----- Estratto del testo -----

PROCESSO PENALE E PROCESSO MEDIATICO

Sono particolarmente lieto di recare il saluto mio personale e quello dell’intera magistratura requirente del Distretto, che idealmente rappresento, agli organizzatori di questa interessantissima giornata di studio, imperniata su un tema di scottante attualità quale quello dei rapporti fra informazione e giustizia, con particolare riferimento al processo penale.

Un concomitante, improrogabile impegno a Cagliari mi impedirà, mio malgrado, di presenziare ai lavori e me ne dispiace sinceramente anche per la stima che nutro nei confronti degli illustri colleghi, degli Avvocati e dei rappresentanti della stampa che interverranno in veste di relatori.

-----

Serie di compiti |
a) Rispondi alle seguenti domande basandoti sull'estratto sul processo penale e mediatico.
(i) Quale magistratura dichiara di rappresentare idealmente chi scrive?
(ii) Su quale tema è imperniata la giornata di studio?
(iii) In quale città si trova l'impegno che impedisce a chi scrive di presenziare ai lavori?
b) Riscrivi il passo dell'estratto sul processo penale e mediatico che va da "Sono particolarmente lieto" fino a "al processo penale.", sostituendo "giornata di studio" con "giornata di approfondimento".

----- Elenco -----

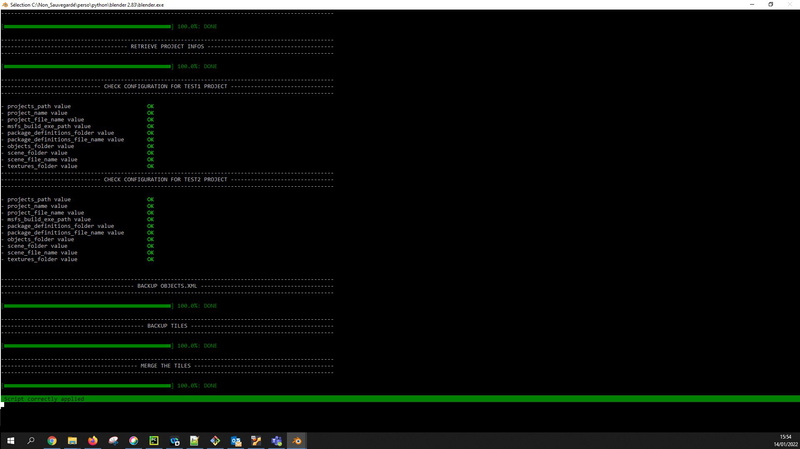Open File Explorer from the taskbar
The image size is (800, 449).
[x=73, y=440]
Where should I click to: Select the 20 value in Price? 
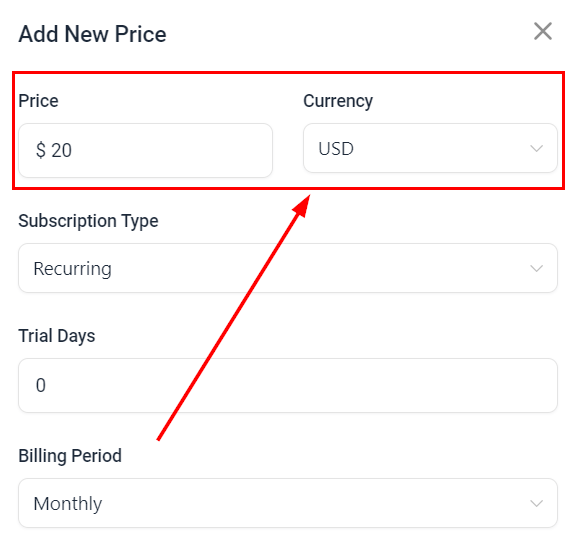pyautogui.click(x=61, y=151)
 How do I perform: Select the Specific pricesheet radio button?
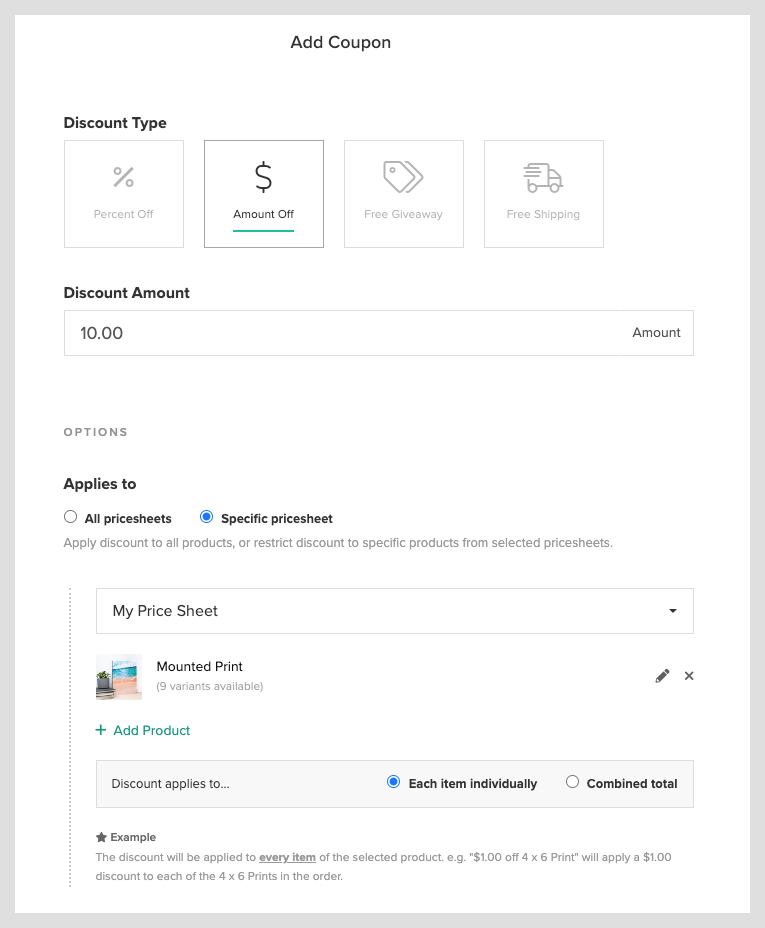click(x=207, y=518)
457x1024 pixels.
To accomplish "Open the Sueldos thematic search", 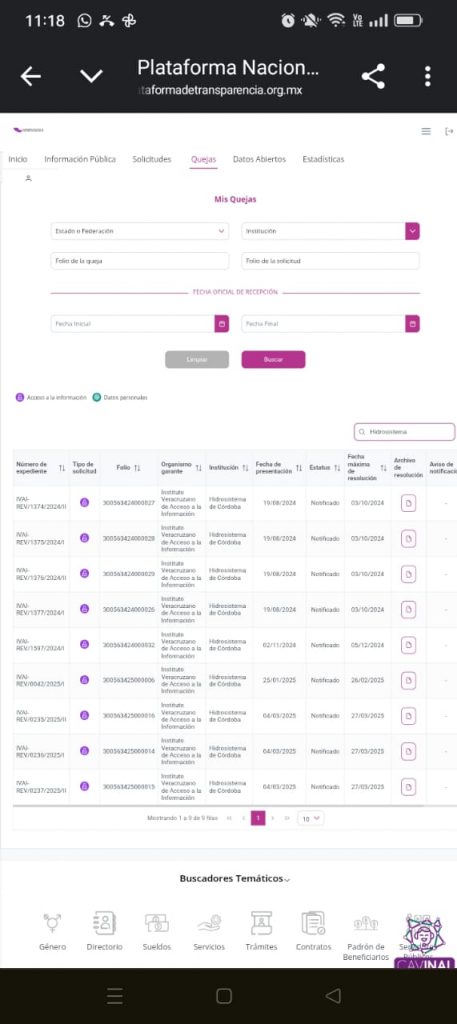I will tap(157, 931).
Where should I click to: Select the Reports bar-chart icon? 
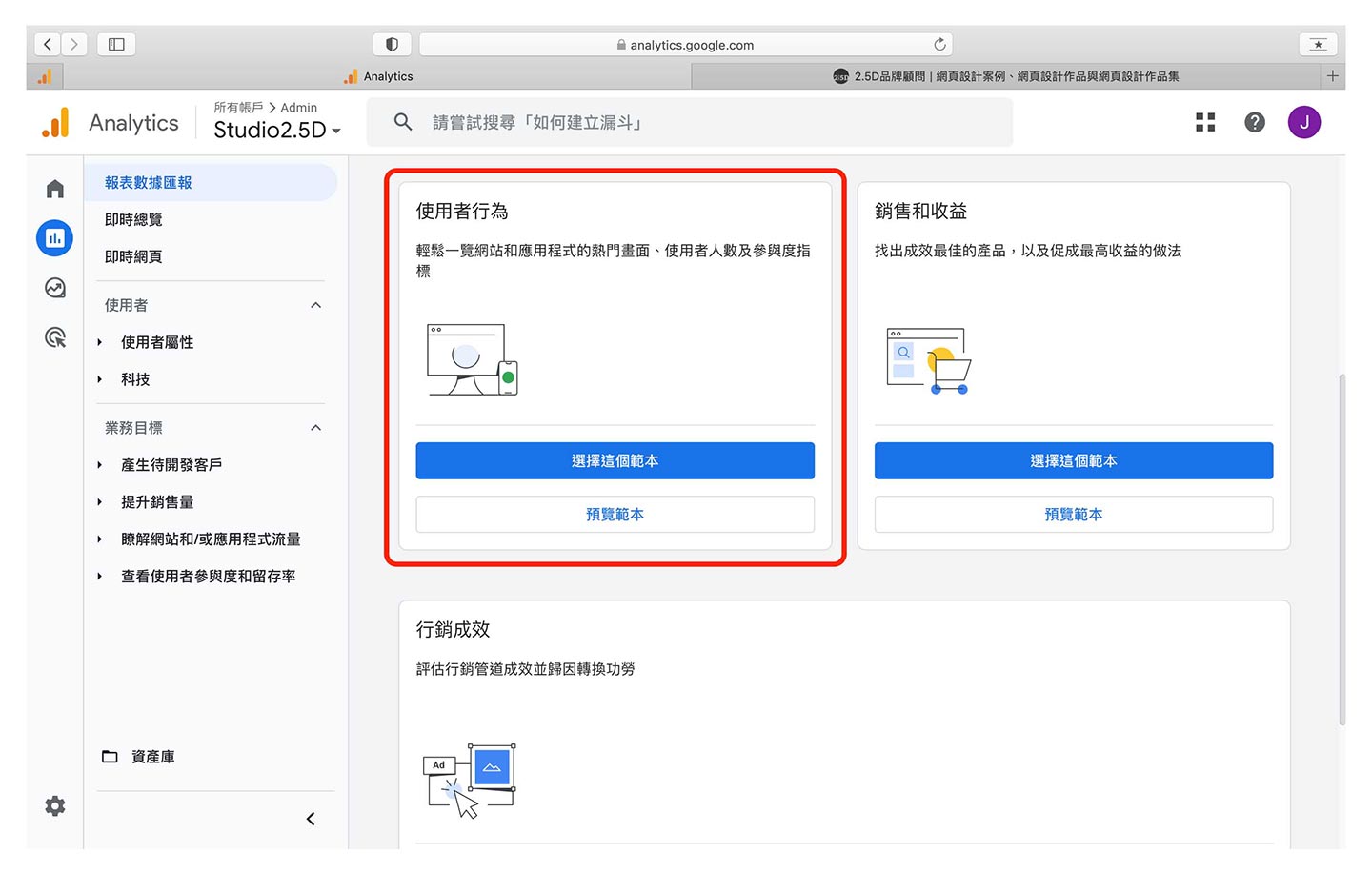pos(55,238)
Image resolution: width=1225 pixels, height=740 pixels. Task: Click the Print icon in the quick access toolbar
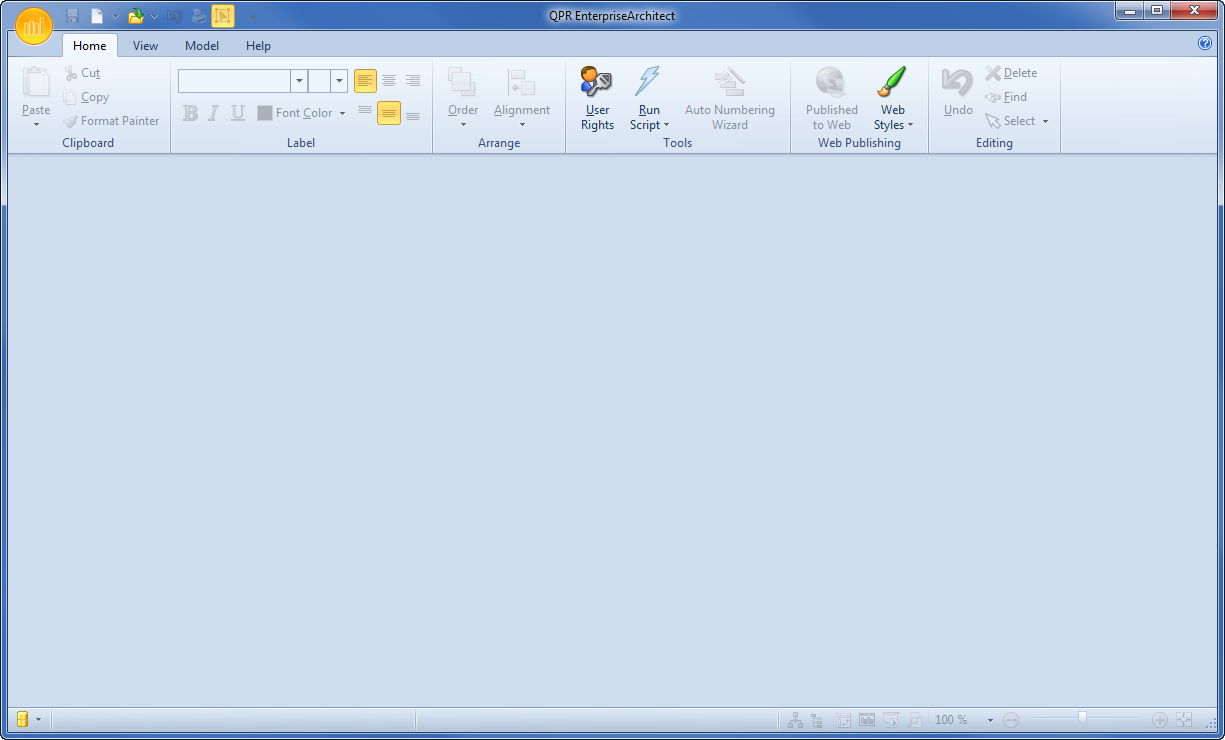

-----

Risposte ai compiti |
a)
(i) L'intera magistratura requirente del Distretto.
(ii) Sui rapporti fra informazione e giustizia, con particolare riferimento al processo penale.
(iii) A Cagliari.

b)
Sono particolarmente lieto di recare il saluto mio personale e quello dell’intera magistratura requirente del Distretto, che idealmente rappresento, agli organizzatori di questa interessantissima giornata di approfondimento, imperniata su un tema di scottante attualità quale quello dei rapporti fra informazione e giustizia, con particolare riferimento al processo penale.